Valdir Pollack estaba en su finca, a un par de kilómetros de Paracatú de Baixo, revisando unas plantas frente al portal de su casita cuando uno de sus vecinos pasó a caballo avisándole que tenían que evacuar. Valdir, alto y delgado, ojos claros detrás de minúsculos anteojos, con un bigote bien recortado y una desordenada melena ceniza, huyó. 

Había sido un buen día. El cultivo estaba bien, las siembras de agosto, septiembre y octubre habían crecido con fuerza. La siguiente semana empezarían a cosechar lo plantado en agosto. Las abejas seguían produciendo miel. Amarelim y Pretim, sus perros, corrían felices por la parcela. Los trabajadores que lo ayudaban en esa huerta orgánica habían vuelto a sus casas. En minutos, ciento veinte familias lo perderían todo. La escuela estaría sepultada. No quedarían las plazas, el campo de fútbol, la cuadra polideportiva ni el puesto de salud. Sólo quedaría en pie la iglesia. En pie, apenas con los campanarios a salvo de la lama. 

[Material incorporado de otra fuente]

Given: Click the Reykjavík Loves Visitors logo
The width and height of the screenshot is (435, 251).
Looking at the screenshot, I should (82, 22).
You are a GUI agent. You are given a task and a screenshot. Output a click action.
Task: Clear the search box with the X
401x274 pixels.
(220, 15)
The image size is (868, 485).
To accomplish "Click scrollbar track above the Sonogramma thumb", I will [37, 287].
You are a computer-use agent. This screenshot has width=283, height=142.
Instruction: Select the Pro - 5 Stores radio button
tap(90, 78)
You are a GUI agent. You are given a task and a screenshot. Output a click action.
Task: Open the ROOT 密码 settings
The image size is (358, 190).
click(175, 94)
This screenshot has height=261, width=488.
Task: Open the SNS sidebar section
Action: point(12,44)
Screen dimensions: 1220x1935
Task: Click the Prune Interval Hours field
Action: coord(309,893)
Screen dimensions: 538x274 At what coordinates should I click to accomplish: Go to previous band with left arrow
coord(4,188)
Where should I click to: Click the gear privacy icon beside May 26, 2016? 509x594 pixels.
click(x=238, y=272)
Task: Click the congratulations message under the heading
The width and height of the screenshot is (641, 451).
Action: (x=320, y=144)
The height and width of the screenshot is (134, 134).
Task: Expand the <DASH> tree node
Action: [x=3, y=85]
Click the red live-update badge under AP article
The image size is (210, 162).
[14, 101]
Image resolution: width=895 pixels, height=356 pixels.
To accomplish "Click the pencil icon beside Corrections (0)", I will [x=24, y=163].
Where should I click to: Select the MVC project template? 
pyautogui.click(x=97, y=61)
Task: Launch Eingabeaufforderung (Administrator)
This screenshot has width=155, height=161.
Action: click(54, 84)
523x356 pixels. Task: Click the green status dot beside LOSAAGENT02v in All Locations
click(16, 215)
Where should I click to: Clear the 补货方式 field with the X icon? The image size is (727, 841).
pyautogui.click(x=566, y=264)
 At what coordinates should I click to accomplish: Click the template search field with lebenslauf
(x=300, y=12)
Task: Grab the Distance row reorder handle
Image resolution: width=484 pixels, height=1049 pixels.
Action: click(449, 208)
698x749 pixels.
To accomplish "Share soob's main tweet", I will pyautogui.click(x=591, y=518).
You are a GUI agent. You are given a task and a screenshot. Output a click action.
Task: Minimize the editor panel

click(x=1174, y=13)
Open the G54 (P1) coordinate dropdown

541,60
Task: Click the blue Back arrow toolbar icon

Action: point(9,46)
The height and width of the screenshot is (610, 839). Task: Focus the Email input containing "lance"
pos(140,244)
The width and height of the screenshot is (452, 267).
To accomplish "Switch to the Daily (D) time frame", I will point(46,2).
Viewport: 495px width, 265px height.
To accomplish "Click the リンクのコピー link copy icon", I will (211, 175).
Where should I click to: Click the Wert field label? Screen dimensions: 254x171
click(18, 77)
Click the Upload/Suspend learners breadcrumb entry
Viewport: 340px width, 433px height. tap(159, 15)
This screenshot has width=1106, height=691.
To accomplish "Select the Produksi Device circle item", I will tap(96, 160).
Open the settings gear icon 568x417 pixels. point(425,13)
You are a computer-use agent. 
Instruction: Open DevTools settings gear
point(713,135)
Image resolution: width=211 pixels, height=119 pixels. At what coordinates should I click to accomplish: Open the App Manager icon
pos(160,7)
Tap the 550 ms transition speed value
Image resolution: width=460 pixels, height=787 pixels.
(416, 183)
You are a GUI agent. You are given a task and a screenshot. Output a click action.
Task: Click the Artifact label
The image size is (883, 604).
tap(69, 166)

Valdir Pollack, en su finca, a un par de kilómetros de Paracatú de Baixo, revisando unas plantas frente al portal de su casa.

Un año y medio después de aquel día, Valdir Pollack ha vuelto a su finca e intenta recuperar su rutina. Los martes y los sábados viaja a Mariana, a vender sus productos orgánicos en la feria de agricultores que queda al lado del Centro de Convenciones. 

En la feria se refugia del sol bajo una tienda verde. Sobre la mesa, en gavetas de plástico blanco hay cuarenta tipos de productos. Varias clases de lechuga, jiló, espinaca, berro, pitanga. Hay miel de abeja, pero no la que él producía en su finca: las colmenas están en una zona alta de su propiedad a la que no ha podido entrar desde hace más de un año. 

—Las abejas están allá, en medio de los árboles. Yo no las toco. Estoy esperando. La miel es de un amigo que me la trae para atender a mis clientes. 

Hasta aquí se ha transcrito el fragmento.